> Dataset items
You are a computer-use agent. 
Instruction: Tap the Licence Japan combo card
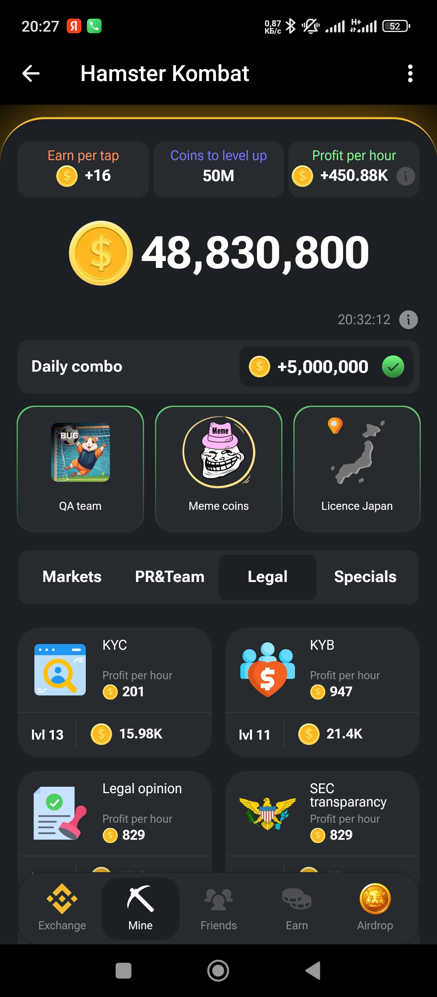click(x=357, y=469)
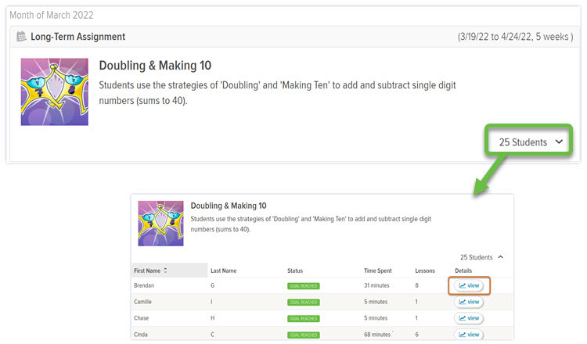
Task: Click Camille's Goal Reached status badge
Action: (303, 303)
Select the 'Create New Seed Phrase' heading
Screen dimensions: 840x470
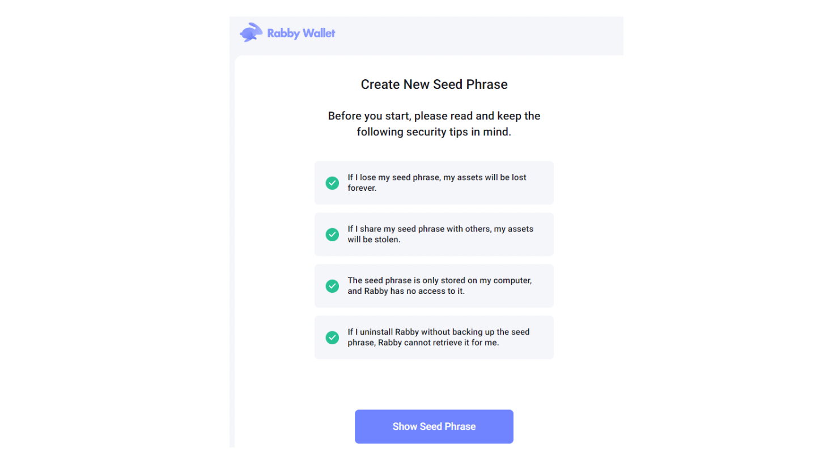coord(434,84)
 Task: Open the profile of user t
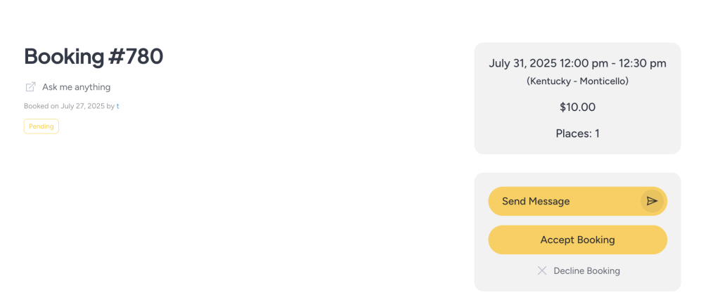[117, 106]
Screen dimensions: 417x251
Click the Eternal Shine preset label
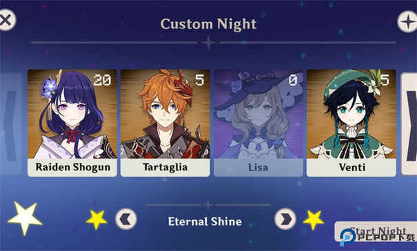[x=205, y=221]
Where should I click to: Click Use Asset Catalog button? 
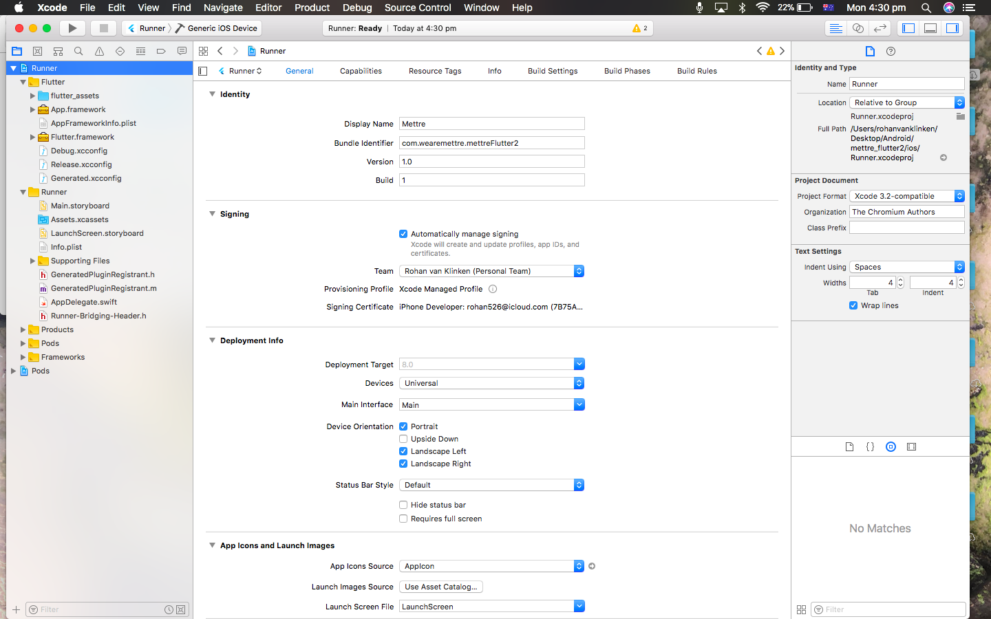pyautogui.click(x=441, y=587)
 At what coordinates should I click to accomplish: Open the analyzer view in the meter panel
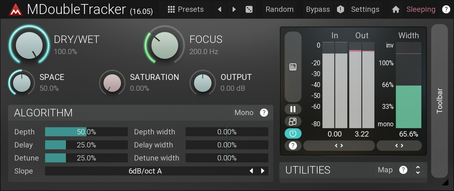pos(293,67)
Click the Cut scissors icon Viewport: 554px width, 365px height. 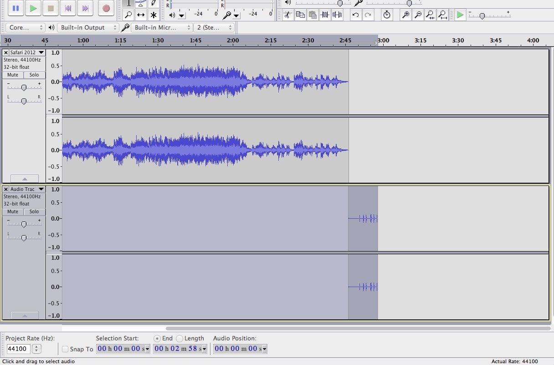click(x=287, y=15)
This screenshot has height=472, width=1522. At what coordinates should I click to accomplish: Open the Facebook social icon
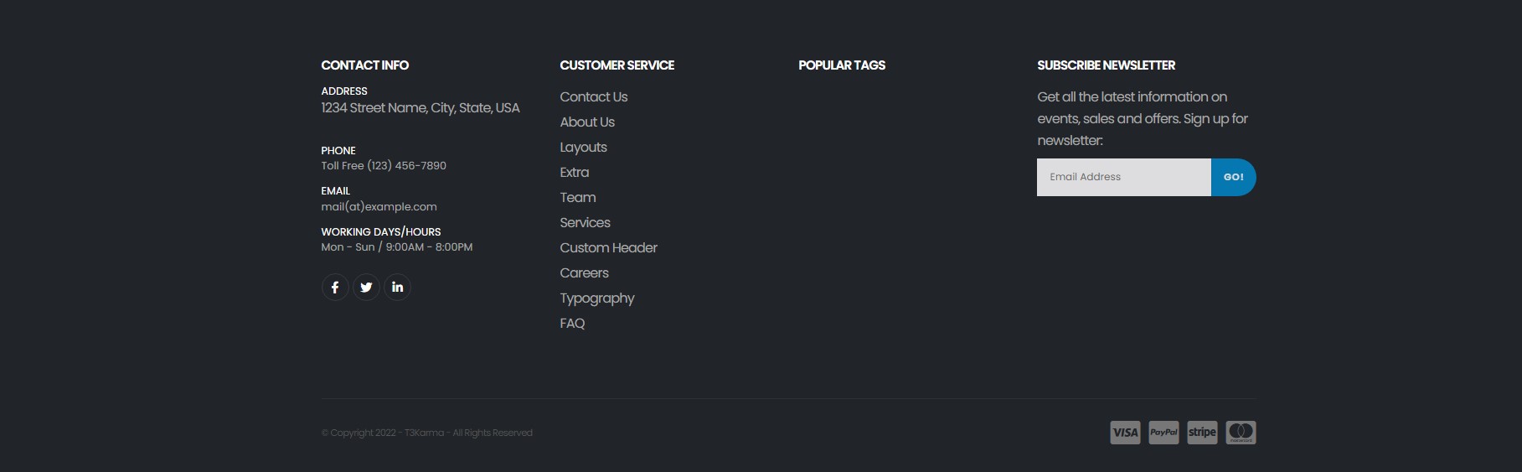pyautogui.click(x=335, y=288)
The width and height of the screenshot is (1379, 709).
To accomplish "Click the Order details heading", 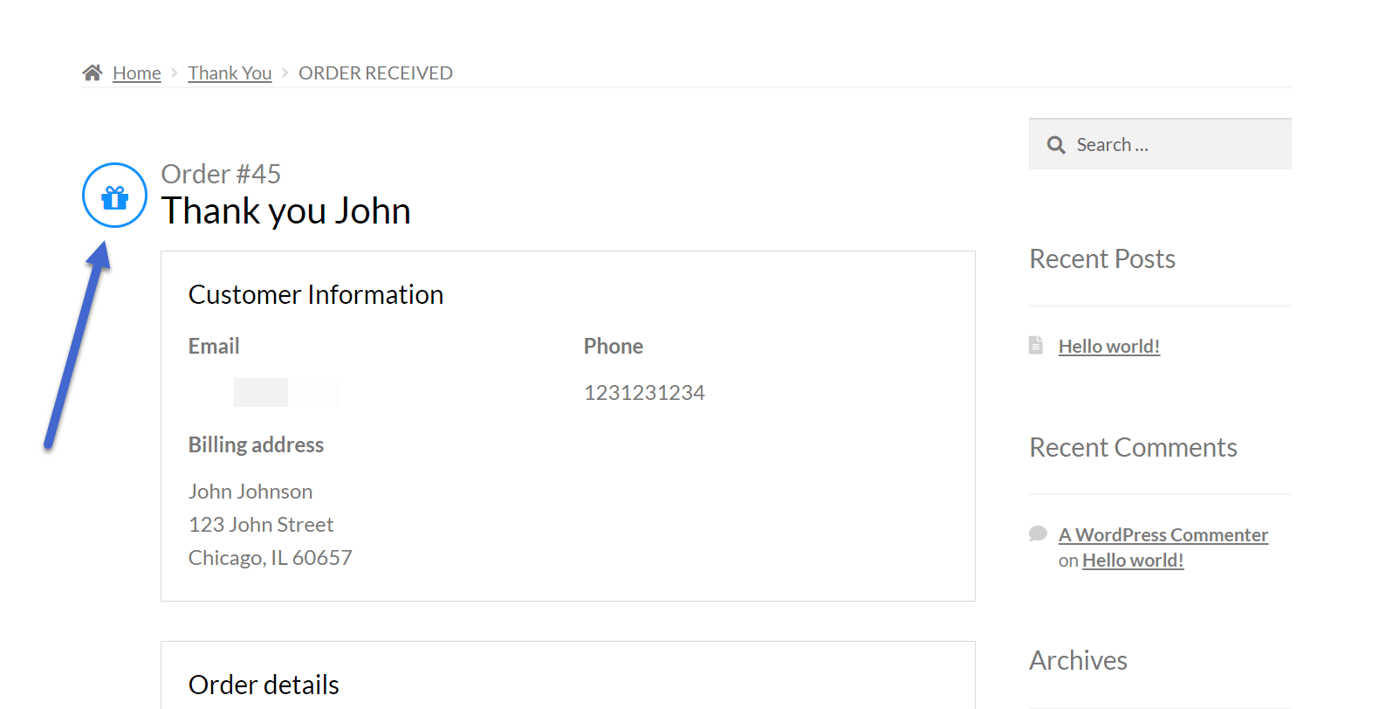I will pyautogui.click(x=264, y=685).

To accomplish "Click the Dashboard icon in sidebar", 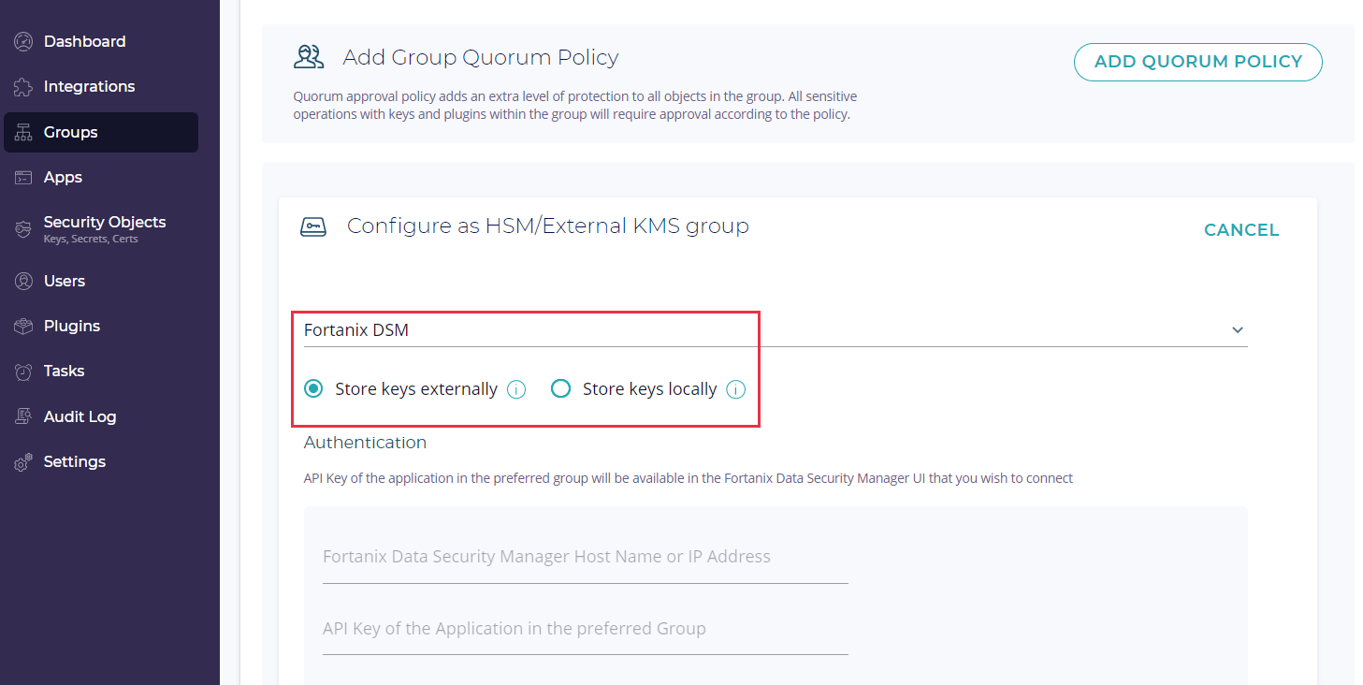I will pos(23,42).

> Aim
Reproduce everything in the material from the line containing "Select the 'Create New Seed Phrase' heading" down to the line containing "pyautogui.click(x=441, y=587)", scaling only the answer coordinates by 1.05 and rounding each to a whole number with halves going up. Keep all other text unchanged, and leave out the pictures.

> Answer to this problem
Select the 'Create New Seed Phrase' heading
Screen dimensions: 840x470
coord(456,88)
 Task: Open the profile of user t
[123, 111]
Screen dimensions: 417x251
Click the Eternal Shine preset label
[x=215, y=232]
Where should I click to: Click Use Asset Catalog button? 
pyautogui.click(x=463, y=616)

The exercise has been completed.